Estas son, pues, luces auténticas que brillan en el horizonte de la Iglesia de hoy, las cuales, junto con otras muchas, nos permiten mirar hacia el porvenir con tranquila serenidad en el espíritu. No hay motivos para asustarse. Un cristiano consciente y responsable no se asusta nunca. Lo importante es dejarse guiar por criterios claros y acertados que ayuden a disipar las sombras y a aumentar las luces. Paso a señalar algunos.
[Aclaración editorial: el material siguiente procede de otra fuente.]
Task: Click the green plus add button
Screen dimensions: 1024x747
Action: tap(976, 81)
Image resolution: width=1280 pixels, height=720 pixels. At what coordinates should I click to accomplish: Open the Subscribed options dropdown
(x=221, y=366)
Normas que deben guiarnos #

Renovación conciliar.Amar al Concilio y a la Iglesia de hoy, precisamente en lo que tiene de afán de renovación, en todos los campos, en la teología, en la pastoral, en la liturgia, en el ecumenismo, en cuanto el Concilio ha proclamado, sin adoptar jamás actitudes de oposición ni resistencia. Hemos de ser los primeros en decir: amo al Concilio y amo a la Iglesia y amo la renovación que ella va dictando. La que ella va dictando, no la que caprichosamente quiera establecer cualquiera. Que la bandera de la renovación conciliar no esté en manos de atrevidos e insensatos, de los que decía el actual arzobispo de París, hace dos años, que, despreciando el Concilio Vaticano II, han dejado de estimar el tesoro que en él aparece y sólo piensan en un Vaticano III conforme a sus caprichos. Estos no tienen derecho a llamarse agentes de la auténtica renovación, porque no es esto lo que la Iglesia quiere. Ahora bien, facilitamos su postura de insensatez si, con el pretexto de ser fieles a la Iglesia, nos mostramos reticentes o pasivos respecto a las renovaciones verdaderas que la Iglesia ha señalado. Por eso digo, lo primero de todo: manifestemos muy viva y conscientemente que sí, que somos hijos de la Iglesia de hoy, precisamente porque lo somos de la de siempre. Prestad la máxima atención a cuanto el Papa y los obispos van determinando. Que los documentos del Concilio sean de muy frecuente lectura en vuestros hogares. Os aconsejo también la revista Ecclesia, donde semanalmente aparecen las enseñanzas del Santo Padre, Pablo VI. Debéis leer los discursos del Papa siempre. Prestad a ellos la máxima atención.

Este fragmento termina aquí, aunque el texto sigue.